Scan the entries and copy each line where the word "Sort" is present.

THE INPUT below:

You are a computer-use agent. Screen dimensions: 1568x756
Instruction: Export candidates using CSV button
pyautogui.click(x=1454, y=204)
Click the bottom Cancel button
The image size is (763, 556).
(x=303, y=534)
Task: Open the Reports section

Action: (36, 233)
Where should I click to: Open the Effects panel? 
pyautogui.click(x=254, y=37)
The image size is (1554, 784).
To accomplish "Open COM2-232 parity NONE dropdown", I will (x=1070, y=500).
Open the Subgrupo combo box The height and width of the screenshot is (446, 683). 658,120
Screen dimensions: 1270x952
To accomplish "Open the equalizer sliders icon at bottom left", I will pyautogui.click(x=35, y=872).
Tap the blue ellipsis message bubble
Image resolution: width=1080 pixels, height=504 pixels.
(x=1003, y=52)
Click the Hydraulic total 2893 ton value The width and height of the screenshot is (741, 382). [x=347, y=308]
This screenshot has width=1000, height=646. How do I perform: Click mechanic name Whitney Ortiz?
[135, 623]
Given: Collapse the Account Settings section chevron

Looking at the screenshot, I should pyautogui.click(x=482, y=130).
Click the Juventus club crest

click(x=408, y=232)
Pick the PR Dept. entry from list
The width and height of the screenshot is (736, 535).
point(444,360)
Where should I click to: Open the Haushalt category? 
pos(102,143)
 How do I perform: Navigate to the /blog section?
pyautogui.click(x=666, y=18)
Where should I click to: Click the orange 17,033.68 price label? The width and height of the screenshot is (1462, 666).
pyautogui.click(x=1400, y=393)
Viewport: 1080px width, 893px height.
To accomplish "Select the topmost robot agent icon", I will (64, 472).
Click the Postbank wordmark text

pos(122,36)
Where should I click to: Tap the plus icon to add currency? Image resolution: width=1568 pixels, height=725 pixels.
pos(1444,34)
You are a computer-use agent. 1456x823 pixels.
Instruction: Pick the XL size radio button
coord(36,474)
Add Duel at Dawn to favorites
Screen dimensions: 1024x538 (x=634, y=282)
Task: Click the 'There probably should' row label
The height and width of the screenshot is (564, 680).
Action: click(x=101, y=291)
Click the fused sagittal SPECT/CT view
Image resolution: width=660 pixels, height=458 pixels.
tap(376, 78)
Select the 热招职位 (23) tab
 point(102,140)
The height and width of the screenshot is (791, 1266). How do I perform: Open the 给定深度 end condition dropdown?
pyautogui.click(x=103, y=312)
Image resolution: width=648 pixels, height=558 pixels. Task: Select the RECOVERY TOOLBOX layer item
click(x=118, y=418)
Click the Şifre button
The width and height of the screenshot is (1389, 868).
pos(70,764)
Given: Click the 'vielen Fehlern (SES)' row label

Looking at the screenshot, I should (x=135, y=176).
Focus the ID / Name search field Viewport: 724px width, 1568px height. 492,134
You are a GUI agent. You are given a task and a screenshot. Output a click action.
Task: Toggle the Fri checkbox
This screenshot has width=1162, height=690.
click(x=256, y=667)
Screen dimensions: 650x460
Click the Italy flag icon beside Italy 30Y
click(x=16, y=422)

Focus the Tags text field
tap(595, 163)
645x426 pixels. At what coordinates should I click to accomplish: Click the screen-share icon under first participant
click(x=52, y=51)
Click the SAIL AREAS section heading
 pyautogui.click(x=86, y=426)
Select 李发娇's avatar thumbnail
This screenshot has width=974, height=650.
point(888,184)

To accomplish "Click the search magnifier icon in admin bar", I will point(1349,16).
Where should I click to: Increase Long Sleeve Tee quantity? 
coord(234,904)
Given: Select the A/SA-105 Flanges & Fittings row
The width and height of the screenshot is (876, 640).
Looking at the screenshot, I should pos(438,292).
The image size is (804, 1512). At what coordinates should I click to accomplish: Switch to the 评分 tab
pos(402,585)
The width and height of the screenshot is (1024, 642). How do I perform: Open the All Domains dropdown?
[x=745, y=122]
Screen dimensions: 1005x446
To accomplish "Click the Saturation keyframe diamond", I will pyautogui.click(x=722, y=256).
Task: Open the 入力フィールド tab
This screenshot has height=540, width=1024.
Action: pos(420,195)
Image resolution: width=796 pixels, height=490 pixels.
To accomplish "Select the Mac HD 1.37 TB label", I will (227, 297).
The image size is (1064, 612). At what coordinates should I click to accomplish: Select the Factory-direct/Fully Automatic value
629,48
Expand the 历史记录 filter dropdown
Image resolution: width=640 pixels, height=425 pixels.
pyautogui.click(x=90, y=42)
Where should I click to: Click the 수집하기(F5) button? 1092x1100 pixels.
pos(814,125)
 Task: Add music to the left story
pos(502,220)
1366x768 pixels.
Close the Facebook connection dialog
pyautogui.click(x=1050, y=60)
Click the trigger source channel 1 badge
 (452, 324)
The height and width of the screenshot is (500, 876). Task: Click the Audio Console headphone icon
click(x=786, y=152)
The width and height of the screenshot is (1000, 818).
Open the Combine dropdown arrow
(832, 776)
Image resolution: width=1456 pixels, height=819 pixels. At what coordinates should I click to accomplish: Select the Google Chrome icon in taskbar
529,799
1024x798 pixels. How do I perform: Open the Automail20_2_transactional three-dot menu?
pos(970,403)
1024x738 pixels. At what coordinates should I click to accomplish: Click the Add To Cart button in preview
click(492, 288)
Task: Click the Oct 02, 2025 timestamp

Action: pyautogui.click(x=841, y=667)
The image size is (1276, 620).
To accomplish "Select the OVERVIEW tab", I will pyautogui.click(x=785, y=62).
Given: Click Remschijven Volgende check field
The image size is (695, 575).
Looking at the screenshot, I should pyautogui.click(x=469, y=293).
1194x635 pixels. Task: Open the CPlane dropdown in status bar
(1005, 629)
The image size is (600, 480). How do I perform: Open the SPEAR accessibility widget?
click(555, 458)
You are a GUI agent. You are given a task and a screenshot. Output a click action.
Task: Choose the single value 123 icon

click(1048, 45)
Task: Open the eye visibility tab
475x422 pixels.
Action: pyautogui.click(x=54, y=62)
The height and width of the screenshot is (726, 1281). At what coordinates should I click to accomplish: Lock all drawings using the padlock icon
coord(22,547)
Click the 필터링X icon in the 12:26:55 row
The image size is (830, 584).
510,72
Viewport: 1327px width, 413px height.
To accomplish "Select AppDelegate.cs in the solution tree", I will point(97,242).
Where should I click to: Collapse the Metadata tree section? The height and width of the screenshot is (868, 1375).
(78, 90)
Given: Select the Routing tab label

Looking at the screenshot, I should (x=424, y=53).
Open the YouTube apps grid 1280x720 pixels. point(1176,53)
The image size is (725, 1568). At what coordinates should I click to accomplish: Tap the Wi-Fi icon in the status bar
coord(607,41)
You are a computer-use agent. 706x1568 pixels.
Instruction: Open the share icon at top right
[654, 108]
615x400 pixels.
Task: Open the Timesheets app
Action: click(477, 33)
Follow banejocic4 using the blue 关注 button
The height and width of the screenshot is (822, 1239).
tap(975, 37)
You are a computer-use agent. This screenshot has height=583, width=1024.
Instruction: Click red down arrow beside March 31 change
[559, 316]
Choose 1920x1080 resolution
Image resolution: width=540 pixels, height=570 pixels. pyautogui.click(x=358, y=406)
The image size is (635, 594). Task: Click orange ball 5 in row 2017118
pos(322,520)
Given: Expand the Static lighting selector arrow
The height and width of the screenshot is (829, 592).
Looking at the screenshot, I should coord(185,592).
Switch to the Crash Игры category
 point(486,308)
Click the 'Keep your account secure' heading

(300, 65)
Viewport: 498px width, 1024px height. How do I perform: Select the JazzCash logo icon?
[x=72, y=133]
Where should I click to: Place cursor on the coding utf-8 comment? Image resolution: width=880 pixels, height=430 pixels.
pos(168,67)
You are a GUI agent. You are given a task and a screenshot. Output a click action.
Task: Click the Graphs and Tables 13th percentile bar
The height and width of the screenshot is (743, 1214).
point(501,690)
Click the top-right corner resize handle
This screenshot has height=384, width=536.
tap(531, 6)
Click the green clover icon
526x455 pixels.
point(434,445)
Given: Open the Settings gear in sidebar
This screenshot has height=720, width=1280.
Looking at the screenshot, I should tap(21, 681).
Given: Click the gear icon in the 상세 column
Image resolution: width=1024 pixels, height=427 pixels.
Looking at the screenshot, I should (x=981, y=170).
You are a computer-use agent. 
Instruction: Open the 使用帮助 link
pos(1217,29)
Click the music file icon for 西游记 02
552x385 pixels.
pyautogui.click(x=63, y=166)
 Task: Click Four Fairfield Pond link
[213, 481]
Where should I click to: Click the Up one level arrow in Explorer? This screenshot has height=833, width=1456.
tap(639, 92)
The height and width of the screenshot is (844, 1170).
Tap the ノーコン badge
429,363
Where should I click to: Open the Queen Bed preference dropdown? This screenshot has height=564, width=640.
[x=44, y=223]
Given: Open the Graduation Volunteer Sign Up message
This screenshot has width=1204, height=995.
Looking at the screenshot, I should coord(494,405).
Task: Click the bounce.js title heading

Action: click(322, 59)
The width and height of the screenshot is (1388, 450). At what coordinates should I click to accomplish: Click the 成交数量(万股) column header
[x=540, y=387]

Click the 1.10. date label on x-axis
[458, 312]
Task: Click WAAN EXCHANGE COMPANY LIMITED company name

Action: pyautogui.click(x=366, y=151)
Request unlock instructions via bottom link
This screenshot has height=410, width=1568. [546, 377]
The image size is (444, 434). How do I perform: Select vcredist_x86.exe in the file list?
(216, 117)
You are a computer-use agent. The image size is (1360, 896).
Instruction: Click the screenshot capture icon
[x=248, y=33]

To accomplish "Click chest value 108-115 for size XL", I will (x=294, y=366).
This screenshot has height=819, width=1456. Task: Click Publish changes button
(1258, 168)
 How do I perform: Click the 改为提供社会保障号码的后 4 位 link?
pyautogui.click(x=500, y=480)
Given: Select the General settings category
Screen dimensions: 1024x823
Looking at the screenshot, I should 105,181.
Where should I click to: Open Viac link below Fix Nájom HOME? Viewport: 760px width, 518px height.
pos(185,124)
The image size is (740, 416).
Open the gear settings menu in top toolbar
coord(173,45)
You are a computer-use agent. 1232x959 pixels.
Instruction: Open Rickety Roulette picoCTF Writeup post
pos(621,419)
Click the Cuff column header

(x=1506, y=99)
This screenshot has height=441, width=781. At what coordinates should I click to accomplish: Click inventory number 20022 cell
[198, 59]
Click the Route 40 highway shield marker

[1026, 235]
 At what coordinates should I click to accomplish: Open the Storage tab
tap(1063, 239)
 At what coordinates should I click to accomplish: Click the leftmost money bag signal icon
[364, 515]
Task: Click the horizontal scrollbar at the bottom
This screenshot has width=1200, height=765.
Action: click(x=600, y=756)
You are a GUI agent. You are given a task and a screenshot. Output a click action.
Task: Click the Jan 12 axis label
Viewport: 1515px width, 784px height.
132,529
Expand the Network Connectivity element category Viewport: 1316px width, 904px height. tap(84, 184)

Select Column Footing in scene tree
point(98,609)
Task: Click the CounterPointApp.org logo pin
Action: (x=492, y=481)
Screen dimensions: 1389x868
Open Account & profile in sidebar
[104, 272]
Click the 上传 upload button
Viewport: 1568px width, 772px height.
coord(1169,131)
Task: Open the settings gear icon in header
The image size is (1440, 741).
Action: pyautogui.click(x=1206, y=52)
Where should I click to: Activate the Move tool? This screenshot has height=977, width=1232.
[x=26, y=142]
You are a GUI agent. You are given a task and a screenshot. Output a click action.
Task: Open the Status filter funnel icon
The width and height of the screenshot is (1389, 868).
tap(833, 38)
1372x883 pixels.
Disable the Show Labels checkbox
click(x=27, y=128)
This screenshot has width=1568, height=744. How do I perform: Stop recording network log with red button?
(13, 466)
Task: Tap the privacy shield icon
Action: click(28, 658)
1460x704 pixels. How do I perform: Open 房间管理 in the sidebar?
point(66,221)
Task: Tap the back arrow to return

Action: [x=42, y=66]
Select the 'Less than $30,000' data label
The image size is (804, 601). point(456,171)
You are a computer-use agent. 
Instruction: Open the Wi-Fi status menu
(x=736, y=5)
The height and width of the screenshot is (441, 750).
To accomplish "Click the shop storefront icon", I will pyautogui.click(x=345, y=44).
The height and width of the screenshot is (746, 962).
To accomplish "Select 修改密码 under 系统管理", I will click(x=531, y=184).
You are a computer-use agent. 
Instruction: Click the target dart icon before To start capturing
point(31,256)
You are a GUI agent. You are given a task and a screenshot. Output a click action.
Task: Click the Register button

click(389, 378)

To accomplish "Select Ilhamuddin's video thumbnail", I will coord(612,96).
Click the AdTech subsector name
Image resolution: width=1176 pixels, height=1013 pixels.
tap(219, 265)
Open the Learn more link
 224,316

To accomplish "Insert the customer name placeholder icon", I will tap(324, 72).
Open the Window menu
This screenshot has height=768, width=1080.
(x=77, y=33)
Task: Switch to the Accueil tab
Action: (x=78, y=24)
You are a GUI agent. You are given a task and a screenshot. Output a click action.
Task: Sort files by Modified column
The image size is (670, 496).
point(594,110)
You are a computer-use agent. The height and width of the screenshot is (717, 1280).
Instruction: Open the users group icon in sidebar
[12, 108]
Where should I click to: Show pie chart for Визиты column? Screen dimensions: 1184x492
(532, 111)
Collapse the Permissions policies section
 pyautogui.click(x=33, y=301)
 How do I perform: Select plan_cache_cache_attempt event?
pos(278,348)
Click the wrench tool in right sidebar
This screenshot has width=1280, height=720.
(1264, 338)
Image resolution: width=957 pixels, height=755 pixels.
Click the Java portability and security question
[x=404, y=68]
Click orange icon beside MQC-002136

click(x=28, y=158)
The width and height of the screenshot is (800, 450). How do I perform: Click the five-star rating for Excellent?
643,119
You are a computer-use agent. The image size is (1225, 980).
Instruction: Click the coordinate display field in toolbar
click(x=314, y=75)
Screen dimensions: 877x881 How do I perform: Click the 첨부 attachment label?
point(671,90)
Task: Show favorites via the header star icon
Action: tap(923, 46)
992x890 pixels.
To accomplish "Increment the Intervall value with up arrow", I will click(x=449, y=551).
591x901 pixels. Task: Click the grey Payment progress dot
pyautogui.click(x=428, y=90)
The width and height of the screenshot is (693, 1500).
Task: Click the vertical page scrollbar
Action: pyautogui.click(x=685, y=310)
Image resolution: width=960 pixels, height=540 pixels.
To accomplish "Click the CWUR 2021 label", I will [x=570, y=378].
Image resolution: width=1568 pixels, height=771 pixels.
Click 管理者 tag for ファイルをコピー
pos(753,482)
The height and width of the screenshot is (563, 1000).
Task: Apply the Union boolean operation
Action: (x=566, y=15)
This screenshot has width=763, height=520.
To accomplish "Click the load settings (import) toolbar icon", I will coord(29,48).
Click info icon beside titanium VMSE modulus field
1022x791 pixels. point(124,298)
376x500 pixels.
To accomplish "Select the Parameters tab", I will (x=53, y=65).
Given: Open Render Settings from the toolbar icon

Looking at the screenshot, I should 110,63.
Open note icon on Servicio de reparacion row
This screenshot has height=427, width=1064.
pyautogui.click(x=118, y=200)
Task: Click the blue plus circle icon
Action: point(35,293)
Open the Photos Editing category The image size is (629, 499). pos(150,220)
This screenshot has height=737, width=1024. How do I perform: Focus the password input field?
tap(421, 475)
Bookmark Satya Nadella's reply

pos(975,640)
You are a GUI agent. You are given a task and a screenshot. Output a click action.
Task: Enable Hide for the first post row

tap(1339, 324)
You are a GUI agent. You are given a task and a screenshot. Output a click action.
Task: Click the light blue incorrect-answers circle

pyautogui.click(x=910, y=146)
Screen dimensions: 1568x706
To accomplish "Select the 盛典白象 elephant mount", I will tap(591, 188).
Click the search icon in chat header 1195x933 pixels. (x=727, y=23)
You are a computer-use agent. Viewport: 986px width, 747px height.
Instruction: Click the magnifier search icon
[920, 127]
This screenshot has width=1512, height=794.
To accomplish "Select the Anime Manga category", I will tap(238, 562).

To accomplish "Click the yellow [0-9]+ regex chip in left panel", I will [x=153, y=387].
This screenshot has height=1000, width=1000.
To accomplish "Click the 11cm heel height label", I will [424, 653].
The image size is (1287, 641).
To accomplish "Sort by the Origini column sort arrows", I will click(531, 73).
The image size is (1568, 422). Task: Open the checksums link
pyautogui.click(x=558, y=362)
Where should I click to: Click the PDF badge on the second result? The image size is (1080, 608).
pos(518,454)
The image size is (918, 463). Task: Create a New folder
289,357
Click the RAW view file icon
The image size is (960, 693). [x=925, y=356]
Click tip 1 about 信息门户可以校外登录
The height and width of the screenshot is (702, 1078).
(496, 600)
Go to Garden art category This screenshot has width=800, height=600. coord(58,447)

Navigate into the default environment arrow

End of THE INPUT.

● ANSWER TO THIS PROBLEM:
Task: Sort files by Modified column
To accomplish "Sort by the Origini column sort arrows", I will click(531, 73).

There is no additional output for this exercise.